Aim
This study evaluates the effect of dapagliflozin, a SGLT2 inhibitor, on fluid/electrolyte balance and its effect on urea transporter-A1 (UT-A1), aquaporin-2 (AQP2) and Na-K-2Cl cotransporter (NKCC2) protein abundance in diabetic rats.
Methods
Diabetes mellitus was induced by injection of streptozotocin into the tail vein. Serum Na+, K+, Cl− concentration, urine Na+, K+, Cl− excretion, blood glucose, urine glucose excretion, urine volume, urine osmolality and urine urea excretion were analyzed after the administration of dapagliflozin.
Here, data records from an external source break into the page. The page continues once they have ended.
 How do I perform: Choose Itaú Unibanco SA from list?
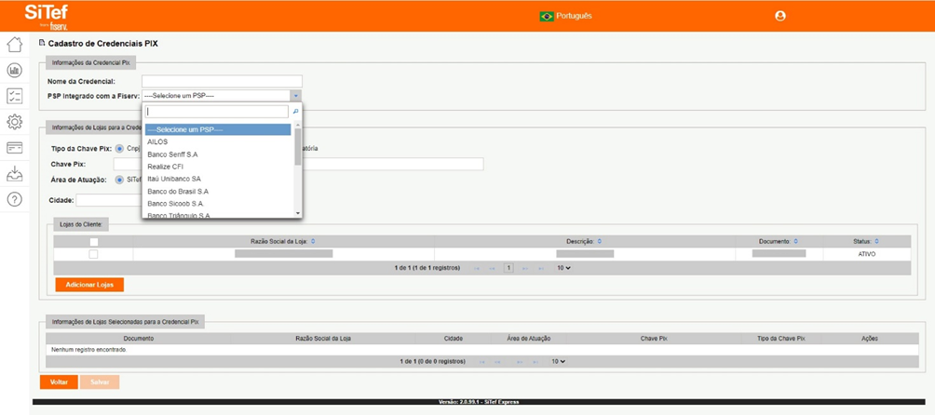pos(174,179)
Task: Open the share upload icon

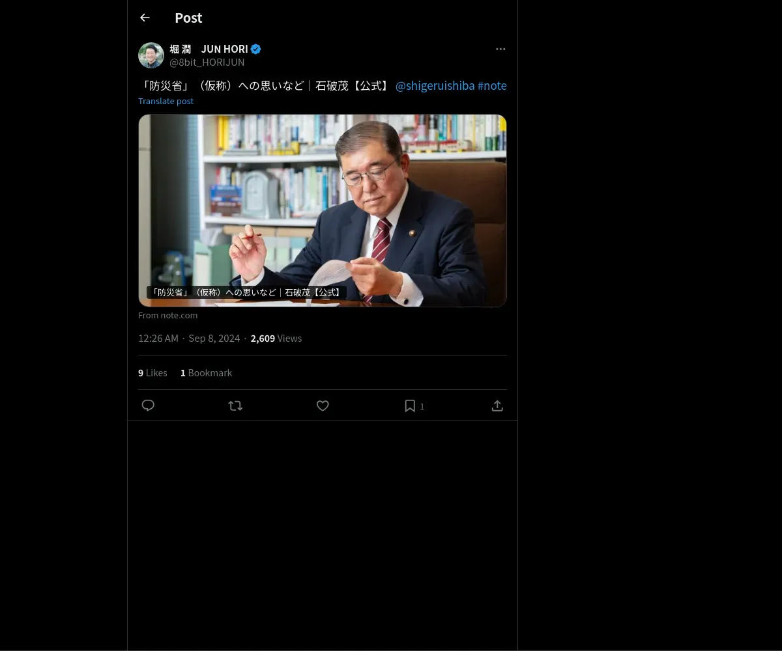Action: (x=497, y=406)
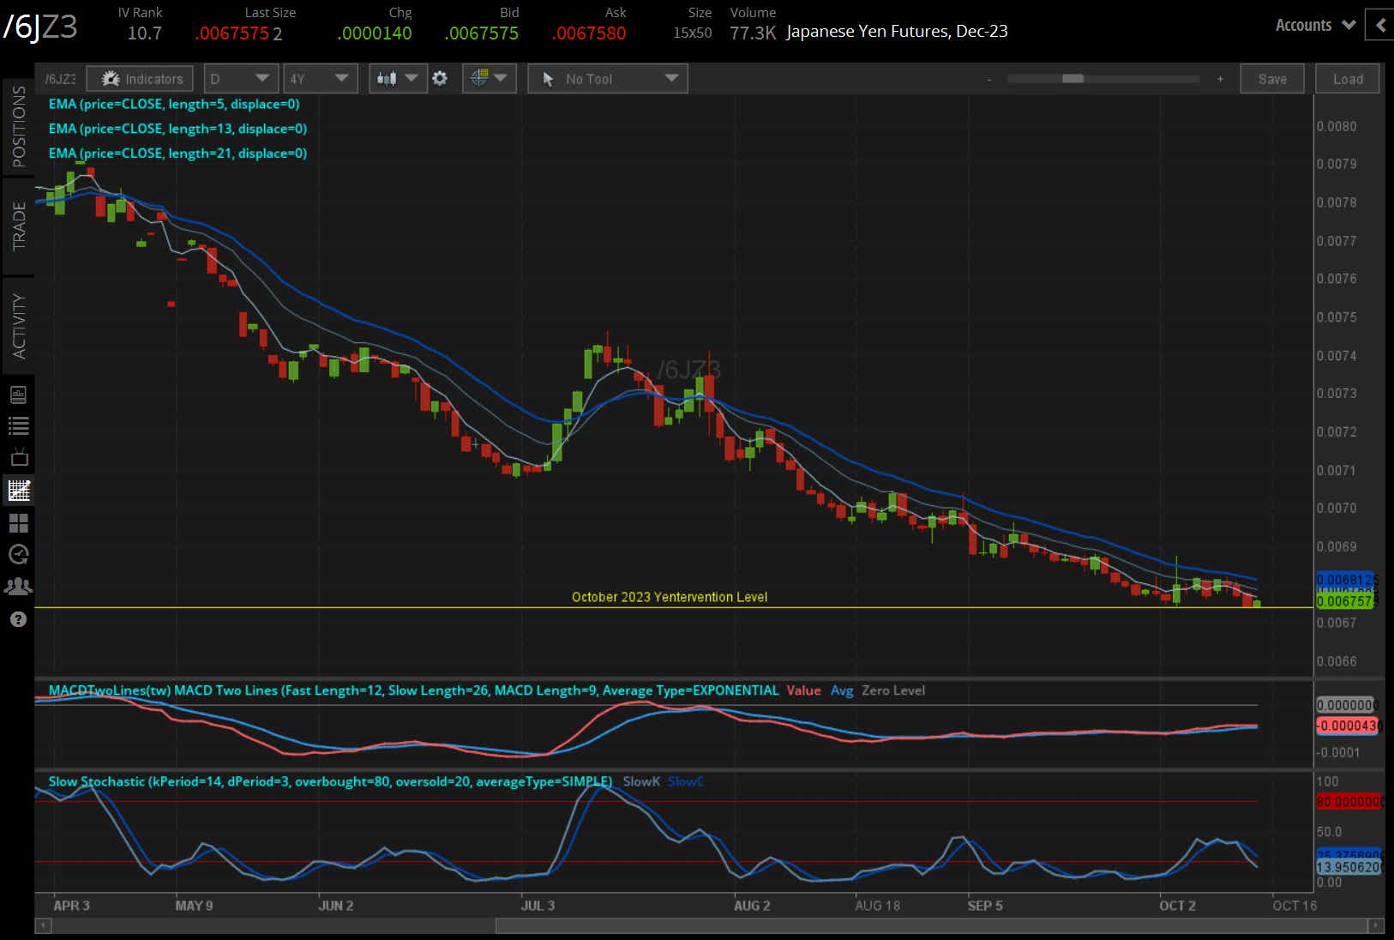This screenshot has height=940, width=1394.
Task: Click the help question mark icon
Action: click(18, 619)
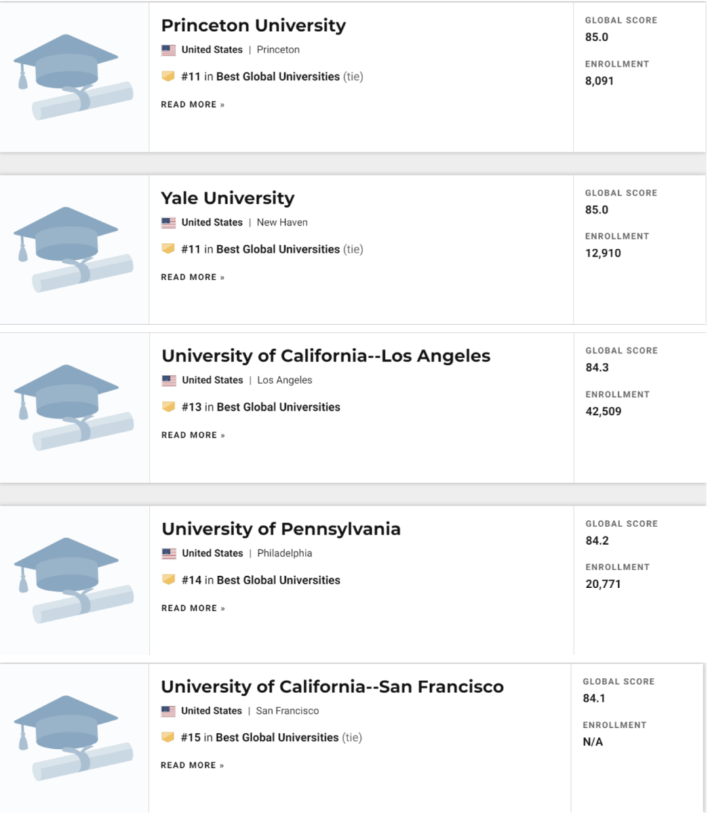Image resolution: width=708 pixels, height=819 pixels.
Task: Click Read More under Princeton University
Action: pyautogui.click(x=193, y=104)
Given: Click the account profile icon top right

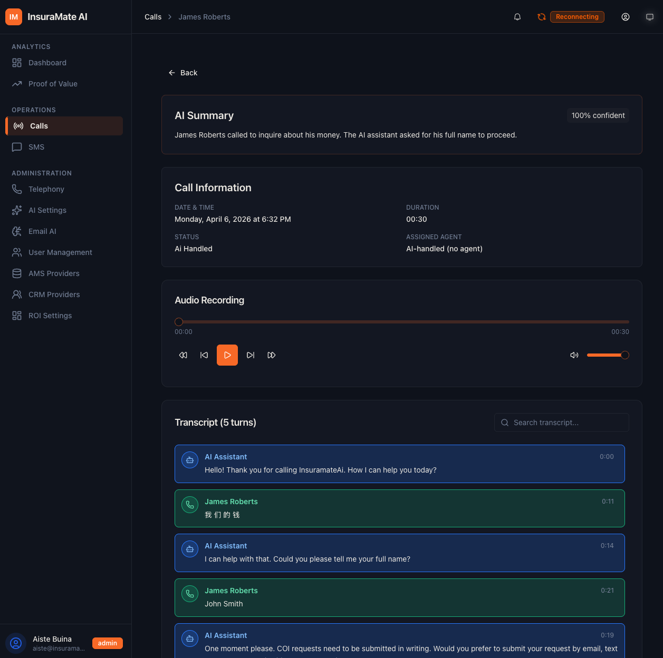Looking at the screenshot, I should click(626, 16).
UT-A1, AQP2 and NKCC2 proteins were detected by western blot.
Results
Dapagliflozin treatment decreased blood glucose by 38% at day 7 and 47% at day 14 and increased the urinary glucose excretion rate compared with the untreated diabetic animals. Increased 24-h urine volume, decreased urine osmolality and hyponatremia, hypokalemia and hypochloremia observed in diabetic rats were attenuated by dapagliflozin treatment. Western analysis showed that UT-A1, AQP2 and NKCC2 proteins are up-regulated in DM rats over control rats; dapagliflozin treatment results in a further increase in IM tip UT-A1 protein abundance by 42% at day 7 and 46% at day 14, but it did not affect the DM-induced up-regulation of AQP2 and NKCC2 proteins.
Conclusion
Dapagliflozin treatment augmented the compensatory changes in medullary transport proteins in DM. These changes will tend to conserve solute and water even with persistent glycosuria. Therefore, diabetic rats treated with dapagliflozin have a mild osmotic diuresis compared to non-diabetic animals, but this does not result in an electrolyte disorder or significant volume depletion.